■ **WHAT THE EXERCISE ASKS**: Find every line in the data that contains the word "screenshot". Return each of those lines.

-*-

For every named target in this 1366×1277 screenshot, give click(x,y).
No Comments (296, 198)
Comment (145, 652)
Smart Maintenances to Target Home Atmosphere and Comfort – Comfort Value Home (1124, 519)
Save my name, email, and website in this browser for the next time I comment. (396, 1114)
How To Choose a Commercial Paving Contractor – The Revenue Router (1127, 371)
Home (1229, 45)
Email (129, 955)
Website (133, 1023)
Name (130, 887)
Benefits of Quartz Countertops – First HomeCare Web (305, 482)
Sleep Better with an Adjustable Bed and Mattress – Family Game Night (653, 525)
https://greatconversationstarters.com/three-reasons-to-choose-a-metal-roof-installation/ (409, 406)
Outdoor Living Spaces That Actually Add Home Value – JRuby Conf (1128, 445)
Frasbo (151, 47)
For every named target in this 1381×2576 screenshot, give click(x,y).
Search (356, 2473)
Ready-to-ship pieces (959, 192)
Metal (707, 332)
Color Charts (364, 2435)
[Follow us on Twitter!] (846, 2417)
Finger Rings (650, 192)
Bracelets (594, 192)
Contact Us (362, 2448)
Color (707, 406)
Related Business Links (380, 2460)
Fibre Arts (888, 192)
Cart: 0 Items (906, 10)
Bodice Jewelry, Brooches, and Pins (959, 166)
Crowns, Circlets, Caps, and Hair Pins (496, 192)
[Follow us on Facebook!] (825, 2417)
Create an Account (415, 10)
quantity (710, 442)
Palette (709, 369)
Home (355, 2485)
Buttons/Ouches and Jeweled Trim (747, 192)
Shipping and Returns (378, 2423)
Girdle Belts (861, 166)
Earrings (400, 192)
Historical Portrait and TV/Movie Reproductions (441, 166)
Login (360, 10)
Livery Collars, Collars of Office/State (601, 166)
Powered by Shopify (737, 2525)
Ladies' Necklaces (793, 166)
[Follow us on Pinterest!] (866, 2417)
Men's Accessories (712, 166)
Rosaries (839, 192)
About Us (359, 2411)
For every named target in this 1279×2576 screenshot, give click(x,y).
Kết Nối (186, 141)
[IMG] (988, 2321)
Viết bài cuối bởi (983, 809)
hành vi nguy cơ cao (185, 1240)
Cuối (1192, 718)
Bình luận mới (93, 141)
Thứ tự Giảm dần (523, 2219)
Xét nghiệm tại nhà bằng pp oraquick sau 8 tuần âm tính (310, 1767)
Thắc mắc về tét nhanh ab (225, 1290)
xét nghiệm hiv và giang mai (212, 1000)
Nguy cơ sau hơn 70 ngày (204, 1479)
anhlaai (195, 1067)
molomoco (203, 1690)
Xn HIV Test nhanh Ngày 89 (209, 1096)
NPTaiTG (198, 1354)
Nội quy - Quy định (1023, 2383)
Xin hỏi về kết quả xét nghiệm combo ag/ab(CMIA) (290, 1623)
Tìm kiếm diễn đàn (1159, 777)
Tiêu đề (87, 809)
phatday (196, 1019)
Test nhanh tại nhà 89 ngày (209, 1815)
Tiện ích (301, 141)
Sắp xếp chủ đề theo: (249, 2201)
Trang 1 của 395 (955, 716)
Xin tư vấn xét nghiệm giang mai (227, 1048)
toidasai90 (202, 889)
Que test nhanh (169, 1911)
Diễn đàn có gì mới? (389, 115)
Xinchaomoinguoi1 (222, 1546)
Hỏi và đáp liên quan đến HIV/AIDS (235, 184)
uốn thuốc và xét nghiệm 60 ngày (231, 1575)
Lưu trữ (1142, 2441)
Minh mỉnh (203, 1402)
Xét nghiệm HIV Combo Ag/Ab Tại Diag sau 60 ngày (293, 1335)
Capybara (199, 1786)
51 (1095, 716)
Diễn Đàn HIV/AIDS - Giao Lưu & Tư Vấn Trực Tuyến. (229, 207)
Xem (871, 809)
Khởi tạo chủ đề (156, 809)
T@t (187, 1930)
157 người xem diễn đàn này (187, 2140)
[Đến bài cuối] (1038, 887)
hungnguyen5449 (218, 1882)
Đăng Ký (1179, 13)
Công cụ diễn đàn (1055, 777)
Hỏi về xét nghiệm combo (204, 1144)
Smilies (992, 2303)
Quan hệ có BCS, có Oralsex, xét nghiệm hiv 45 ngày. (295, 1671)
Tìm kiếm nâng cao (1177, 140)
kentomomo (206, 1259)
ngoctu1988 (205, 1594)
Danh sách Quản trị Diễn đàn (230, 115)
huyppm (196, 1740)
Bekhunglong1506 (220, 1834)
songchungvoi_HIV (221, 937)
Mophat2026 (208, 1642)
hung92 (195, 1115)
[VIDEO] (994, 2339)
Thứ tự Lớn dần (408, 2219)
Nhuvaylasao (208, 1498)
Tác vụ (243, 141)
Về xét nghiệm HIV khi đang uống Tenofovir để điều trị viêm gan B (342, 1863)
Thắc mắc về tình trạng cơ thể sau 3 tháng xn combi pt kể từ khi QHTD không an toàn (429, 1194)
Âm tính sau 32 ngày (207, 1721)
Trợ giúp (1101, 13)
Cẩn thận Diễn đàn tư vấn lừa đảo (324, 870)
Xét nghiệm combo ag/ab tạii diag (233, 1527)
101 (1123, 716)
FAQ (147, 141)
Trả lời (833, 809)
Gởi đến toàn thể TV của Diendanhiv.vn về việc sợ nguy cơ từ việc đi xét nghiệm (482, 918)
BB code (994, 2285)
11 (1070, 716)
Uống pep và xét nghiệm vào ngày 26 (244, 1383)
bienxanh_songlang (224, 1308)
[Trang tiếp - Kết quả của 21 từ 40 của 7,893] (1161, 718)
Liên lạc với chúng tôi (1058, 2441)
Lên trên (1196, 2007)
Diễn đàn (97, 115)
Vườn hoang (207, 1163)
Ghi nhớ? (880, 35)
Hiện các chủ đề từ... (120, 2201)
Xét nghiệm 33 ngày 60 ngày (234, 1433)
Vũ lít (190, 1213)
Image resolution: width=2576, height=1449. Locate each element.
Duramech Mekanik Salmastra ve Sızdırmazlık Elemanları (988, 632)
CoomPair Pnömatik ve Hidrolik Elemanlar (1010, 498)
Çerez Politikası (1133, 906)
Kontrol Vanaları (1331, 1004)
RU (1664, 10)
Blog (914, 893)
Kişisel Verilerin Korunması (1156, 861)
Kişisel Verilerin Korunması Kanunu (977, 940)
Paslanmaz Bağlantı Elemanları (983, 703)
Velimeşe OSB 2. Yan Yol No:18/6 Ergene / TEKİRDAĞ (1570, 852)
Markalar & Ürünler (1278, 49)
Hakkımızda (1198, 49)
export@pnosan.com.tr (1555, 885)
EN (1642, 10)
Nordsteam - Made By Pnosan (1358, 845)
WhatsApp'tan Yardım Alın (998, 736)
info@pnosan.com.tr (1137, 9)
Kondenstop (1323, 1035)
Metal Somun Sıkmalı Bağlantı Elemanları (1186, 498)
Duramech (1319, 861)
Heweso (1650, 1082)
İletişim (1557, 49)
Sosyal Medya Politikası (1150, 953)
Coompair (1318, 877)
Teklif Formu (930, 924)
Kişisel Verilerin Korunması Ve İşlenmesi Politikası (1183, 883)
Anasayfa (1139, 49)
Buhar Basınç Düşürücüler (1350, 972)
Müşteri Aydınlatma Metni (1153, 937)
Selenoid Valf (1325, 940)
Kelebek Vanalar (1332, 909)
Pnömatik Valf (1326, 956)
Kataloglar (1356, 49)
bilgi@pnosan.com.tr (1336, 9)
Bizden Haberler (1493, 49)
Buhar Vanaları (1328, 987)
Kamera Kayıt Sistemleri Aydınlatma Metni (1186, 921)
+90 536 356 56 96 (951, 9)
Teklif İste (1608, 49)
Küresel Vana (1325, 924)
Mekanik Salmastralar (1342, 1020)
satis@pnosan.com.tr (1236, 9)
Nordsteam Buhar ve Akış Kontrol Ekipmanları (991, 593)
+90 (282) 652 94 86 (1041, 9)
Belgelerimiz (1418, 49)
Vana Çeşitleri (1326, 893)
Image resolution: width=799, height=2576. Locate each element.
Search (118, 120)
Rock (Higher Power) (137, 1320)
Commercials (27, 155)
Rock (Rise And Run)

-*-

■ **RESPONSE AREA**:
For every named target in this 1366×1277 screenshot, give click(x,y).
For every named target in this 1381×2576 screenshot, give click(x,y).
For every named target in this 1279×2576 screenshot, give click(x,y).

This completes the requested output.